■ **RECORDS SHOWN**:
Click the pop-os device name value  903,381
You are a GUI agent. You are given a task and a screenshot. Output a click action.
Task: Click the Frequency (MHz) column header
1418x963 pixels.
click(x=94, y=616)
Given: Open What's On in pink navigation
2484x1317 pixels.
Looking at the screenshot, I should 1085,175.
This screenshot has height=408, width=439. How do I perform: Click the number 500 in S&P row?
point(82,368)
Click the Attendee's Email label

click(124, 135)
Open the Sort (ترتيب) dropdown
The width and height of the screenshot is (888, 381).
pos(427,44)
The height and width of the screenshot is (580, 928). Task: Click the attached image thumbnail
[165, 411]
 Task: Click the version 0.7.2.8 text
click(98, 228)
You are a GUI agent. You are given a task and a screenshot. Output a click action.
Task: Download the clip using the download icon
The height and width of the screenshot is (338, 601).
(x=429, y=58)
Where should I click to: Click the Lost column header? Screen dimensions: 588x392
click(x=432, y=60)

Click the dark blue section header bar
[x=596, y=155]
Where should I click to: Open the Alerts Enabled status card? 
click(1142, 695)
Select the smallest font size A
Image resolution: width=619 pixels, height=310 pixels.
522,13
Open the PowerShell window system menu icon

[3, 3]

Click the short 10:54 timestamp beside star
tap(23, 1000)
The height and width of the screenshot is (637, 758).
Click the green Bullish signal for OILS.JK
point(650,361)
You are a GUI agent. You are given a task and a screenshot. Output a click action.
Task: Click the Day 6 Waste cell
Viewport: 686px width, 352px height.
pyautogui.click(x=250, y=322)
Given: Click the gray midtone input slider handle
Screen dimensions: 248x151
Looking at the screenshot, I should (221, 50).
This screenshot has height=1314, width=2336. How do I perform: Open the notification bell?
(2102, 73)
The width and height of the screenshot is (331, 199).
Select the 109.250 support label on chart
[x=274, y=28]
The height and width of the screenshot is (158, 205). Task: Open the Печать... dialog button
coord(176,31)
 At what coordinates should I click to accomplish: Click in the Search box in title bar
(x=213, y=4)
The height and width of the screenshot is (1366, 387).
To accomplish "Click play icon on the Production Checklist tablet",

■ **WHAT NEEDS TO BE DONE**: Reproduce the listing above exactly, but only from its first line through the line holding "The height and width of the screenshot is (1366, 387)."; both of those lines are included.

■ **SOLUTION TO THIS EXERCISE**:
Click the pop-os device name value  903,381
You are a GUI agent. You are given a task and a screenshot. Output a click action.
Task: Click the Frequency (MHz) column header
1418x963 pixels.
click(x=94, y=616)
Given: Open What's On in pink navigation
2484x1317 pixels.
Looking at the screenshot, I should 1085,175.
This screenshot has height=408, width=439. How do I perform: Click the number 500 in S&P row?
point(82,368)
Click the Attendee's Email label

click(124, 135)
Open the Sort (ترتيب) dropdown
The width and height of the screenshot is (888, 381).
pos(427,44)
The height and width of the screenshot is (580, 928). Task: Click the attached image thumbnail
[165, 411]
 Task: Click the version 0.7.2.8 text
click(98, 228)
You are a GUI agent. You are given a task and a screenshot. Output a click action.
Task: Download the clip using the download icon
The height and width of the screenshot is (338, 601).
(x=429, y=58)
Where should I click to: Click the Lost column header? Screen dimensions: 588x392
click(x=432, y=60)

Click the dark blue section header bar
[x=596, y=155]
Where should I click to: Open the Alerts Enabled status card? 
click(1142, 695)
Select the smallest font size A
Image resolution: width=619 pixels, height=310 pixels.
522,13
Open the PowerShell window system menu icon

[3, 3]

Click the short 10:54 timestamp beside star
tap(23, 1000)
The height and width of the screenshot is (637, 758).
Click the green Bullish signal for OILS.JK
point(650,361)
You are a GUI agent. You are given a task and a screenshot. Output a click action.
Task: Click the Day 6 Waste cell
Viewport: 686px width, 352px height.
pyautogui.click(x=250, y=322)
Given: Click the gray midtone input slider handle
Screen dimensions: 248x151
Looking at the screenshot, I should (221, 50).
This screenshot has height=1314, width=2336. How do I perform: Open the notification bell?
(2102, 73)
The width and height of the screenshot is (331, 199).
Select the 109.250 support label on chart
[x=274, y=28]
The height and width of the screenshot is (158, 205). Task: Open the Печать... dialog button
coord(176,31)
 At what coordinates should I click to accomplish: Click in the Search box in title bar
(x=213, y=4)
The height and width of the screenshot is (1366, 387).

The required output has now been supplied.